5. A method of using the device according to any one of claims 1 to 4, comprising the working steps of:

s1, injecting sewage into the hydrolysis acidification bin (105), and purifying the sewage by anaerobic bacteria and facultative bacteria;

S2, the treated sewage enters the contact oxidation bin (106) from the first self-flow hole (108), the contact oxidation bin (106) is aerated, and the sewage is purified by aerobic bacteria;

S3, the treated sewage enters the MBR bin (107) from the second self-flowing hole (109), the sewage is aerated into the MBR bin (107), and the sewage is filtered and purified by an MBR membrane;

S4, enabling the first pipe (213) to be communicated with the water production pipe, starting the water suction pump (207), pumping sewage into the water storage bin (204), starting the reflux pump (102), and refluxing mud water at the bottom of the MBR bin (107) to the hydrolysis acidification bin (105) to finish the sewage purification process.

6. The method of using the device according to claim 5, characterized in that a water level sensor for sensing an upper limit of the water level is arranged in the hydrolytic acidification tank (105), and the water level sensor is electrically connected with the control box (210); in the step S1, when the water level is lower than a preset lower limit value, the water level sensor feeds back a signal to the control box (210), the control box (210) controls the water inlet pump (101) to start, and sewage is injected into the hydrolysis acidification bin (105); when the water level is higher than a preset upper limit value, the water level sensor feeds back a signal to the control box (210), and the control box (210) controls the water inlet pump (101) to be closed.

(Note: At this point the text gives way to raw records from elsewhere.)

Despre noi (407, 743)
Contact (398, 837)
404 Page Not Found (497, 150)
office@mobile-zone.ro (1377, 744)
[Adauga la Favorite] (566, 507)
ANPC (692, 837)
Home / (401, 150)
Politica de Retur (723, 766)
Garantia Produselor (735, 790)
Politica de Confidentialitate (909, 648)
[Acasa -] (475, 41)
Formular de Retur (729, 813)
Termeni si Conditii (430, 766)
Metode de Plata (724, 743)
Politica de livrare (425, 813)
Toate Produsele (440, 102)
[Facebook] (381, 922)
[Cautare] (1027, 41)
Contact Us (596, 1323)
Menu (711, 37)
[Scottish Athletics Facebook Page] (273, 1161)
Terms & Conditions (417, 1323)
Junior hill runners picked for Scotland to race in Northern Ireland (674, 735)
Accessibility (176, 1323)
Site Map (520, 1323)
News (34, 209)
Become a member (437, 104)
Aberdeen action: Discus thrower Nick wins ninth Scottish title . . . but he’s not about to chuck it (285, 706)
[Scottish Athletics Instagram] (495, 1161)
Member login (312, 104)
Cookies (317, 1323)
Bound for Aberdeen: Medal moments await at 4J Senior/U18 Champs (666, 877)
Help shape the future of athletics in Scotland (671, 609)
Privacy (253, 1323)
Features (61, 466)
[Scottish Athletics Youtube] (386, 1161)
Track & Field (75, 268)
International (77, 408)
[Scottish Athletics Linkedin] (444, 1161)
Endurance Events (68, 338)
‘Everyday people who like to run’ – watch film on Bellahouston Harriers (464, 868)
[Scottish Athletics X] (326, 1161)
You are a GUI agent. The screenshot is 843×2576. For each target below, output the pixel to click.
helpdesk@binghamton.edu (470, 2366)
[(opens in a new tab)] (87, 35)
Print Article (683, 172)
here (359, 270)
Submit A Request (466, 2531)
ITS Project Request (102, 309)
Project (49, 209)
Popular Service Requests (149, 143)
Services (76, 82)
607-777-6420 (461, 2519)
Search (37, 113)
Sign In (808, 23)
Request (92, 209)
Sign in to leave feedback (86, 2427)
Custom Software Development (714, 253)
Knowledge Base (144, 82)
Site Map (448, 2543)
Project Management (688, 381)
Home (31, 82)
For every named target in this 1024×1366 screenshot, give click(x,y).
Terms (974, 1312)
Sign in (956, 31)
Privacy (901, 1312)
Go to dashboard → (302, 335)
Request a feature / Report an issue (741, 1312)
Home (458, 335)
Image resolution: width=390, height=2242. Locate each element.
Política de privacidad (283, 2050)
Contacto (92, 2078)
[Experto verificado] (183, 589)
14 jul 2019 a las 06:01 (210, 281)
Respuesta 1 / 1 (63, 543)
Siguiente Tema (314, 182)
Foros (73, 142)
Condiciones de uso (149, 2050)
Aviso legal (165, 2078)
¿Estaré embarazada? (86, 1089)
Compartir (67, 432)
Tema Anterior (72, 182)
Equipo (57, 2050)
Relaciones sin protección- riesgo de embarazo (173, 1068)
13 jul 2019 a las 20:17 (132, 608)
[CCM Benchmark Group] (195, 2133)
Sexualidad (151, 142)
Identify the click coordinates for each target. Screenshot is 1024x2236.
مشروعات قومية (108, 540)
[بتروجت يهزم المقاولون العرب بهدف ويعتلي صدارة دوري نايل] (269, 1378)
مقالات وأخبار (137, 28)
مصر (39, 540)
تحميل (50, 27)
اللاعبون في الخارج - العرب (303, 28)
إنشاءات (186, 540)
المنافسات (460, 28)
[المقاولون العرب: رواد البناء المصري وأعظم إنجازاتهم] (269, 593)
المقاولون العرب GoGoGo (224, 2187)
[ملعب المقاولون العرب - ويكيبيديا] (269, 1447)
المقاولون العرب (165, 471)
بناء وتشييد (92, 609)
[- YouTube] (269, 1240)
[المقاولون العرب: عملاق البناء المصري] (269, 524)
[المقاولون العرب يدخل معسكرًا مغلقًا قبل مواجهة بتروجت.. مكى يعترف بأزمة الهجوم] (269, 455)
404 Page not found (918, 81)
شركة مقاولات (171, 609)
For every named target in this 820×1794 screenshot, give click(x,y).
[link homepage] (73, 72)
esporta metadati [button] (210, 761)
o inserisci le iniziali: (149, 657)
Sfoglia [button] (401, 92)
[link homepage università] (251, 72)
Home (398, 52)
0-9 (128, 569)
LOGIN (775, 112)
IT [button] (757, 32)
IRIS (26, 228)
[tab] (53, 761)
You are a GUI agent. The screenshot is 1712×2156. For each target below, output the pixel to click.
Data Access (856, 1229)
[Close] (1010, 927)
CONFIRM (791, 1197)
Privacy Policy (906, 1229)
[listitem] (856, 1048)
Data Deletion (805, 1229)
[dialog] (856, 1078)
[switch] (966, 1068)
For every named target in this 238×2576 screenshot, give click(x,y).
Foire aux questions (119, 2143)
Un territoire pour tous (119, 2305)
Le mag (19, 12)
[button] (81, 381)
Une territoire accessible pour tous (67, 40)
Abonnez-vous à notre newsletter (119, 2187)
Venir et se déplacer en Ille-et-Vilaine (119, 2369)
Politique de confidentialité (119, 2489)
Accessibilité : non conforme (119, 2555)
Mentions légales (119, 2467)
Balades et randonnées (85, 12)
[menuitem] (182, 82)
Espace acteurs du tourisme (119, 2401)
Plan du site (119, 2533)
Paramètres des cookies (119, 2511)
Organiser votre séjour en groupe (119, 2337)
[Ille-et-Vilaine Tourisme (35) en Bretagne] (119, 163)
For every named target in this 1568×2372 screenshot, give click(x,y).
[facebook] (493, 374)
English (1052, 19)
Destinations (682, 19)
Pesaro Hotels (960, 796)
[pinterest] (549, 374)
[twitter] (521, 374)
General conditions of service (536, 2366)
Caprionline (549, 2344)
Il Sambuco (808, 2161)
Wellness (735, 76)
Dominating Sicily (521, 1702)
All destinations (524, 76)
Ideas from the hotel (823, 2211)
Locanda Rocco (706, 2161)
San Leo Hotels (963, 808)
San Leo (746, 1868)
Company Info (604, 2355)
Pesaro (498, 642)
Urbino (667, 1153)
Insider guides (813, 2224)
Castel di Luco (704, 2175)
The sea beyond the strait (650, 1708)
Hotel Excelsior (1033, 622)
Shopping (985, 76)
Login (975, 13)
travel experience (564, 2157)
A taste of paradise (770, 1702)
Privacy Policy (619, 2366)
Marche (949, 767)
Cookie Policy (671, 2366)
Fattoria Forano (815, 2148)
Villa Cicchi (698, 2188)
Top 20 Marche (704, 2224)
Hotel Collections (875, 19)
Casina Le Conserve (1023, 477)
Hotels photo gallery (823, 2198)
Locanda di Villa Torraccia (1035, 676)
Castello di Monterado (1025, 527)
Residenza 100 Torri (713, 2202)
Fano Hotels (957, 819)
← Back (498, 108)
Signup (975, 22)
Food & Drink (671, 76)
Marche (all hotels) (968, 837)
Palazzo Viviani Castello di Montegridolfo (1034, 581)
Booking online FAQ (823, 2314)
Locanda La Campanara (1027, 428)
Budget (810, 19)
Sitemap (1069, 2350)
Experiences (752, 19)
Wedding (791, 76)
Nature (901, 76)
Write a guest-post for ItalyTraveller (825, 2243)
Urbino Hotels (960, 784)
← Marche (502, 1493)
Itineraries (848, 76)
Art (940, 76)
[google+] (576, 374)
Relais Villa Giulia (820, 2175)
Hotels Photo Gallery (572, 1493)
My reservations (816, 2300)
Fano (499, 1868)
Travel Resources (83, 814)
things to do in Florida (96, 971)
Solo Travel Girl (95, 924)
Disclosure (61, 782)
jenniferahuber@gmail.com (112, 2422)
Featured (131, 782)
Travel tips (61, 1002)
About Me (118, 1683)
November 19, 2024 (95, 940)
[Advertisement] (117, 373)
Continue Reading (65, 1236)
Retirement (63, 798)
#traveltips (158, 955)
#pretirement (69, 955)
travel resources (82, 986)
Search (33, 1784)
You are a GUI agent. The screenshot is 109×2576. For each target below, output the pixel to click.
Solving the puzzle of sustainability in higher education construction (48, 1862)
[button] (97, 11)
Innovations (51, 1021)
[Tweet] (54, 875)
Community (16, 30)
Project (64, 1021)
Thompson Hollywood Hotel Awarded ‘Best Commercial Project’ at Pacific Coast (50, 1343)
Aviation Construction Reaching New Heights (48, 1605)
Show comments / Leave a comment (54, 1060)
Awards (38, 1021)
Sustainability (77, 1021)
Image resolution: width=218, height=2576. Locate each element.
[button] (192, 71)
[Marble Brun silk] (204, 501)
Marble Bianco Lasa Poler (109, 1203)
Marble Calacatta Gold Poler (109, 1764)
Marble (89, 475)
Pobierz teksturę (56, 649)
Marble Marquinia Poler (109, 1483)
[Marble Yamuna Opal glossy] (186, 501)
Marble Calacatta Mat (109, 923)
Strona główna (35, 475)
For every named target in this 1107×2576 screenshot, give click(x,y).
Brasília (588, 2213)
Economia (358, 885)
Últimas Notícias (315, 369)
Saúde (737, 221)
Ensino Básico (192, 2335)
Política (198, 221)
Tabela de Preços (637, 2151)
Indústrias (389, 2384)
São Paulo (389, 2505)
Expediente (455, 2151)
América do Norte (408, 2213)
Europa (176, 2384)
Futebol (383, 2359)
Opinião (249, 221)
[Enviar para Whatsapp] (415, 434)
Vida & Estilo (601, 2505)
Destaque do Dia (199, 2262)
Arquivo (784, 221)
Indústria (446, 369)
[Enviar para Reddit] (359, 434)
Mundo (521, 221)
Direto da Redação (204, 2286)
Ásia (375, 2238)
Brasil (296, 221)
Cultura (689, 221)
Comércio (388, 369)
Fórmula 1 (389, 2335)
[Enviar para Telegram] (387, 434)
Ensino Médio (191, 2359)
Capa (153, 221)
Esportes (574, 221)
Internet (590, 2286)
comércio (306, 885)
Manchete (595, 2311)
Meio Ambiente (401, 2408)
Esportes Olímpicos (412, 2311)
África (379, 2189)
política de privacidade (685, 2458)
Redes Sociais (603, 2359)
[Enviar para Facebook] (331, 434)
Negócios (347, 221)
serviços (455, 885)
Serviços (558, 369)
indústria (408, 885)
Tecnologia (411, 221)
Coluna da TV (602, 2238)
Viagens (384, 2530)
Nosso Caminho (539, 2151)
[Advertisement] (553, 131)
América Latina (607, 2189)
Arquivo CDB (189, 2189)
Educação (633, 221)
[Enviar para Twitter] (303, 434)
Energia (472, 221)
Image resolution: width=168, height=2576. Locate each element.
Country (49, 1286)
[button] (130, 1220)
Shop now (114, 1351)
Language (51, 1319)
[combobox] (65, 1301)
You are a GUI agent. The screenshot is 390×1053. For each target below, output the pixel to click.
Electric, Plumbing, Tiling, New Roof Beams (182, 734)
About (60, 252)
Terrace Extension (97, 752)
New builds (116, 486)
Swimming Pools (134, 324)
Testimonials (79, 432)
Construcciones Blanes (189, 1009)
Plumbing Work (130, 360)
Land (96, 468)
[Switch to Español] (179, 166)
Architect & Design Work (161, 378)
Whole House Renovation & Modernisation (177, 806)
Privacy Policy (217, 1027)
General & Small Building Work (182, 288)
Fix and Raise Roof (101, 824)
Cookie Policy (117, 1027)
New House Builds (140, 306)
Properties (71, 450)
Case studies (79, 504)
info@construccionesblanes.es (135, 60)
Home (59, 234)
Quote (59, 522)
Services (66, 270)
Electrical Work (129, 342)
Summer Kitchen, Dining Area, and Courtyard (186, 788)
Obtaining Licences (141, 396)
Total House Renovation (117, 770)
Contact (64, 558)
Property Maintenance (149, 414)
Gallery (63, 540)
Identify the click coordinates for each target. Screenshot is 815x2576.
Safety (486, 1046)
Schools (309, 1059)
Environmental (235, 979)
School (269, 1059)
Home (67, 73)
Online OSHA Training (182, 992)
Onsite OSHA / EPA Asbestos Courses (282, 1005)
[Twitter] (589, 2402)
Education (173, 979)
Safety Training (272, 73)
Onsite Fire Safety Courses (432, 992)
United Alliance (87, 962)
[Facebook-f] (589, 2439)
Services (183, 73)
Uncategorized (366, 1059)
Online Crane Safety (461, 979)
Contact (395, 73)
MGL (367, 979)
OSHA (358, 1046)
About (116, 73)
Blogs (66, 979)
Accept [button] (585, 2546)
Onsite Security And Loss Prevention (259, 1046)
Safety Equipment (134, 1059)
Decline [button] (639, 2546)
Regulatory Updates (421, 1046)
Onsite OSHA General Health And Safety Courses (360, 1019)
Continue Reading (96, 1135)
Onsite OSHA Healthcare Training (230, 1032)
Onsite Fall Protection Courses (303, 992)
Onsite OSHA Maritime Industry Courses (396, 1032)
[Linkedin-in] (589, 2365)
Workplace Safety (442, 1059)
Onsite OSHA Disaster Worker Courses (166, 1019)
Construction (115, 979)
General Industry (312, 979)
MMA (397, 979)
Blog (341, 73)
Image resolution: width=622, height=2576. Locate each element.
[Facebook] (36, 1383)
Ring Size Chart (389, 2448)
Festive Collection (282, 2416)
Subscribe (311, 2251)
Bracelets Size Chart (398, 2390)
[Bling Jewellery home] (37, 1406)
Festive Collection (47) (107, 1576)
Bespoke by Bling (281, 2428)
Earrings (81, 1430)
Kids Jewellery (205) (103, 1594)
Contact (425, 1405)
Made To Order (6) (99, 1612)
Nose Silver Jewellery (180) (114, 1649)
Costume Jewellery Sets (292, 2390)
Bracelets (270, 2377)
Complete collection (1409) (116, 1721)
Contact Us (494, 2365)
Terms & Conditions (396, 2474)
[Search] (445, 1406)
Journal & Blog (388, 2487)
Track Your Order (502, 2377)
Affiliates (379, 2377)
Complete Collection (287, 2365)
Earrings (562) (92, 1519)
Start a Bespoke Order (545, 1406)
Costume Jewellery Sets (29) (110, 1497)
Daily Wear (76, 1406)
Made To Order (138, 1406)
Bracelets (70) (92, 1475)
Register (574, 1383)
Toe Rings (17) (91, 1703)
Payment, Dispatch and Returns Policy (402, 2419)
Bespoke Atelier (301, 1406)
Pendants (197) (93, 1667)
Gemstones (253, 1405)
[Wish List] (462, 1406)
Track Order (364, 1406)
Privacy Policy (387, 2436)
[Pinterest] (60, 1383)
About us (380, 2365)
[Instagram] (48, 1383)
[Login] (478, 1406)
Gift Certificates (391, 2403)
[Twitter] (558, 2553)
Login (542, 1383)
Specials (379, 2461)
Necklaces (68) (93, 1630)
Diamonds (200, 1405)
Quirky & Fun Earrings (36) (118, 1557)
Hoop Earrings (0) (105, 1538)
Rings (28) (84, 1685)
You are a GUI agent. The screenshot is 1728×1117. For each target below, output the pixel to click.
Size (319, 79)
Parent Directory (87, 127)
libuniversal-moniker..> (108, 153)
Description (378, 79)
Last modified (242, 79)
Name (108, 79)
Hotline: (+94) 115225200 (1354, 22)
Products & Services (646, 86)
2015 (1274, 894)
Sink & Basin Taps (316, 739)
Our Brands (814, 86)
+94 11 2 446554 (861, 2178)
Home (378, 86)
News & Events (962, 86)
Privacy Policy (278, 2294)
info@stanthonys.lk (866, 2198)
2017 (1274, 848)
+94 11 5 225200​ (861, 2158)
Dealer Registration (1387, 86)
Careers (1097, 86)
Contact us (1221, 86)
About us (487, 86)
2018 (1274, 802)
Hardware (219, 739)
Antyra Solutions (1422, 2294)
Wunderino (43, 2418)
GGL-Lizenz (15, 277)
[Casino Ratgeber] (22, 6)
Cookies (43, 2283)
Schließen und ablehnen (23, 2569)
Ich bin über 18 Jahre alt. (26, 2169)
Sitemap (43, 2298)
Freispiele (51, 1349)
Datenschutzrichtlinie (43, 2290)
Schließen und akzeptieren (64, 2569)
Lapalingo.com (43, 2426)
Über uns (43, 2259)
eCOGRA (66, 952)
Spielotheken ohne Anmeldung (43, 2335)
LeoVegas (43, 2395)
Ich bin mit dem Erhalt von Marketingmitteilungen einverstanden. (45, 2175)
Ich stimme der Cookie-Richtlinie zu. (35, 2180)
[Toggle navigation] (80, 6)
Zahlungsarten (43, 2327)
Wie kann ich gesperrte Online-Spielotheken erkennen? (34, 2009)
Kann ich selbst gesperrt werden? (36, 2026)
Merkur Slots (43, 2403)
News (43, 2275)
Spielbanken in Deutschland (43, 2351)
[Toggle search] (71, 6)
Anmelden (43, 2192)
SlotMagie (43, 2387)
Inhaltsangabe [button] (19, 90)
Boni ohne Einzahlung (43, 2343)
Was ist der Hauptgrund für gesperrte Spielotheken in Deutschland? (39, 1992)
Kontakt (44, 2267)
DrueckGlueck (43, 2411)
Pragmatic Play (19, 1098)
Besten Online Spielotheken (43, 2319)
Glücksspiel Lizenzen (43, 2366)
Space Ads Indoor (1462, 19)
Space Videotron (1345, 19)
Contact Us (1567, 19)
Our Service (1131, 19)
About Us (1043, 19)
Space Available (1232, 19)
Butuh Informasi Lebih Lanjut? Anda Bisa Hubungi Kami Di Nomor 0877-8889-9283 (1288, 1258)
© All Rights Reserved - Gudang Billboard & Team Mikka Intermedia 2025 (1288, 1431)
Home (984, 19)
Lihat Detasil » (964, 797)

7. The method of using an apparatus as claimed in claim 5, wherein during operation of the apparatus, the three-way solenoid valve (208) is periodically changed in a passage state, thereby periodically changing the water producing pipe between a state of being connected to the first pipe (213) and a state of being connected to the backwash pipe (209), the water pump (207) is periodically turned on when the water producing pipe is connected to the first pipe (213), the backwash pump (206) is turned off, and the water pump (207) is turned off when the first pipe (213) is connected to the backwash pipe (209), and the backwash pump (206) is turned on.

8. The method of using the apparatus according to claim 7, wherein the water producing pipe is changed from a state of being communicated with the first pipe (213) to a state of being communicated with the backwash pipe (209) every six hours and is maintained in that state for three minutes, and then the water producing pipe is changed from a state of being communicated with the backwash pipe (209) back to a state of being communicated with the first pipe (213); when the water producing pipe is in a state of being communicated with the first pipe (213), the water pump (207) is turned off every six to eight minutes, the closing state lasts for two minutes, and after two minutes, the water pump (207) is turned on.